Uzun bir süre boyunca kahve Avrupa'ya sadece Yemen'den geldi, çünkü kahve bitkilerini veya meyvelerini ölüm pahasına plantasyonlardan çıkarmak yasaktı. Ayrıca ihraç edilen kahve çekirdekleri işlendikten sonra artık çimlenemiyordu. Bu da kimsenin kendi kahvesini yetiştiremeyeceği anlamına geliyordu.
Araplar kahve tekellerini neredeyse 300 yıl boyunca bu şekilde sürdürmeyi başardılar.

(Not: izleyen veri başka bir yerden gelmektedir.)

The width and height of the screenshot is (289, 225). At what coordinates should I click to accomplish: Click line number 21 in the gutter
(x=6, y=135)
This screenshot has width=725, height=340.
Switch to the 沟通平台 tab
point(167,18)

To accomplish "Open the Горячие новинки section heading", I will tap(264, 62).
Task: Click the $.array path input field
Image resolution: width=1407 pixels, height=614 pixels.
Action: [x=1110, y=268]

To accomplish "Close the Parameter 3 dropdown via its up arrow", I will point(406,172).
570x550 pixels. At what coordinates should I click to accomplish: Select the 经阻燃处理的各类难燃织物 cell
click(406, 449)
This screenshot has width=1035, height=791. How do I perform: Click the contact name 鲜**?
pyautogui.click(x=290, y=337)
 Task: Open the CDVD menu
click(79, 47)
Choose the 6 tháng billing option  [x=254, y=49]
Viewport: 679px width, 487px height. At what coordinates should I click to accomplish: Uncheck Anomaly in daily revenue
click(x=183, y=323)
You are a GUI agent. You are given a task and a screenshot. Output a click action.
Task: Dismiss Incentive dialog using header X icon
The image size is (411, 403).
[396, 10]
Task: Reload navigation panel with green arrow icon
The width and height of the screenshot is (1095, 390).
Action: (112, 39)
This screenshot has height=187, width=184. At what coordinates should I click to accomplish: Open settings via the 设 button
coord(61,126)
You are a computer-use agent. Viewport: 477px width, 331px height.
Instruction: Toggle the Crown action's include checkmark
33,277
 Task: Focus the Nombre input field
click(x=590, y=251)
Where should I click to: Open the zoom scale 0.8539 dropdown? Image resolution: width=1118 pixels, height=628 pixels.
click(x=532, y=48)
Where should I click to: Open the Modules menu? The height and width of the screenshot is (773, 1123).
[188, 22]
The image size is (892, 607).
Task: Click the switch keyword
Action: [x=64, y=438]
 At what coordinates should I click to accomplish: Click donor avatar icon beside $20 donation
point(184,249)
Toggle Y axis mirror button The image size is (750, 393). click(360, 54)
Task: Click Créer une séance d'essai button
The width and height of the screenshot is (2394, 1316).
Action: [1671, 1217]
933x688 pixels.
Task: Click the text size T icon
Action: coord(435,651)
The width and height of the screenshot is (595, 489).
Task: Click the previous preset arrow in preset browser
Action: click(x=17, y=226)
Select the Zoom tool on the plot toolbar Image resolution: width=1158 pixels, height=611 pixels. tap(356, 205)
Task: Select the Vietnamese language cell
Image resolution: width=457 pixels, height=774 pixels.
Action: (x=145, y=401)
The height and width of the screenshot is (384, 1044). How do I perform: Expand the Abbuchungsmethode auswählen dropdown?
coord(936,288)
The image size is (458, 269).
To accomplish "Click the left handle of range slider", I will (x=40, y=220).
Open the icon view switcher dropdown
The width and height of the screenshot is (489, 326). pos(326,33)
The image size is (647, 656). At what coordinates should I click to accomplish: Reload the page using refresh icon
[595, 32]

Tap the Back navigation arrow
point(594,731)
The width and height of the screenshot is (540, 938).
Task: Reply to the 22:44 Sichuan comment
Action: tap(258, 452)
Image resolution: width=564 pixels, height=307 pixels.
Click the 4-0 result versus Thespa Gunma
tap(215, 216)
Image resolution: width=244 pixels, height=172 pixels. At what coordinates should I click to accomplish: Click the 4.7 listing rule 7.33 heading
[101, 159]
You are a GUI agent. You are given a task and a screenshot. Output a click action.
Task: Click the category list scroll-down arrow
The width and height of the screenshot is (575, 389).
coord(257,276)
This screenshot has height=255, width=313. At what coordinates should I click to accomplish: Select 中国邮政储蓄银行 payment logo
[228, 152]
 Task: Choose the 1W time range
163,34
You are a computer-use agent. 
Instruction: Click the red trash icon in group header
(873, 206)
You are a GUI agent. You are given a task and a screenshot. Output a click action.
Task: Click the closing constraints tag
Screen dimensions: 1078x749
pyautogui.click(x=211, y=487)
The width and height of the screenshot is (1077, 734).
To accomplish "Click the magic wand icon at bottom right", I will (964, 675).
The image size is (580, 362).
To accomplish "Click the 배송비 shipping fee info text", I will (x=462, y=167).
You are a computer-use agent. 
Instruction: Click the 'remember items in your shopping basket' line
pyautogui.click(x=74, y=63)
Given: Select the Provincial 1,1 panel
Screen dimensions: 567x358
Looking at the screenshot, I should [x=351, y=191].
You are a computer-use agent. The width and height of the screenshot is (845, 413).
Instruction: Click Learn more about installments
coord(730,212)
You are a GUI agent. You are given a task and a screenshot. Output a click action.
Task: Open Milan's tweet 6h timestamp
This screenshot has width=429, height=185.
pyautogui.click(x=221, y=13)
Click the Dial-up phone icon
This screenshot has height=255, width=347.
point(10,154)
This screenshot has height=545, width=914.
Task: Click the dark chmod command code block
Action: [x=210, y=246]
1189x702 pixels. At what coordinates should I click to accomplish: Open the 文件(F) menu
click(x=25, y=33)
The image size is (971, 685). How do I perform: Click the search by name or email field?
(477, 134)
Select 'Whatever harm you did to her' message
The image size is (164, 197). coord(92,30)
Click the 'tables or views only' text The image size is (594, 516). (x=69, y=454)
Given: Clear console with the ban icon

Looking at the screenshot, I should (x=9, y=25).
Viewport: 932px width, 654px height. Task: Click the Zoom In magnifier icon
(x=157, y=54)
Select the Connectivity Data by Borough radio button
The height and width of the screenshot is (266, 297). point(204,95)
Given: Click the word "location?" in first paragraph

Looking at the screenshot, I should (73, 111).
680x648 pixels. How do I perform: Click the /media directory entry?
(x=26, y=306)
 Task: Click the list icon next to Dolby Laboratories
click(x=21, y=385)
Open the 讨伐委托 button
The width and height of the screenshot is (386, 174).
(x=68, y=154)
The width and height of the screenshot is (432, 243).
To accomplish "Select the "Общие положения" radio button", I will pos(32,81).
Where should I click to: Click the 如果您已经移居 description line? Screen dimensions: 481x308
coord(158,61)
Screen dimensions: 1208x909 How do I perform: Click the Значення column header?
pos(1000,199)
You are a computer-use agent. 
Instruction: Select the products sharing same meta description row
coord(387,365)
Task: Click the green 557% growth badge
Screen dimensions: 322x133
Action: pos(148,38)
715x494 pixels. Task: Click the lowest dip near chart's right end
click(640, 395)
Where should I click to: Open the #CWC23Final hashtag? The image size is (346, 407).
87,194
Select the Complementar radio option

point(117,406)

Hollandalı tüccarlar ancak 17. yüzyılın ortalarında kahve bitkisi elde edebilmiş ve bunları Endonezya'daki Hollanda kolonilerine götürerek orada ekebilmişlerdir. Zamanla diğer tüm sömürgeci güçler de kahve bitkisi tedarik etti. Kahve ekimi ve dağıtımı için köle ticareti yapıldı ve köleler plantasyonlarda çalışmaya zorlandı.

Avrupa ve Alman sömürgeciliğinin mirası kiboko teriminde özellikle belirgindir. Günümüzde Doğu Afrika'da kurutulmuş yeşil kahveye kiboko denmektedir. Aynı zamanda kahve tarlalarında köleleri dövmek için kullanılan su aygırı kırbacının da adıdır. 
Kiboko ile bedensel cezalandırma, 1921 tarihli Alman sömürge sözlüğünde "yerlilerin kültürel olarak iyileştirilmesi" için bir önlem olarak tavsiye edilmiş ve düzenlenmiştir.

Kahve şu anda çoğu ekvator çevresinde bulunan yaklaşık 75 ülkede yetiştirilmektedir.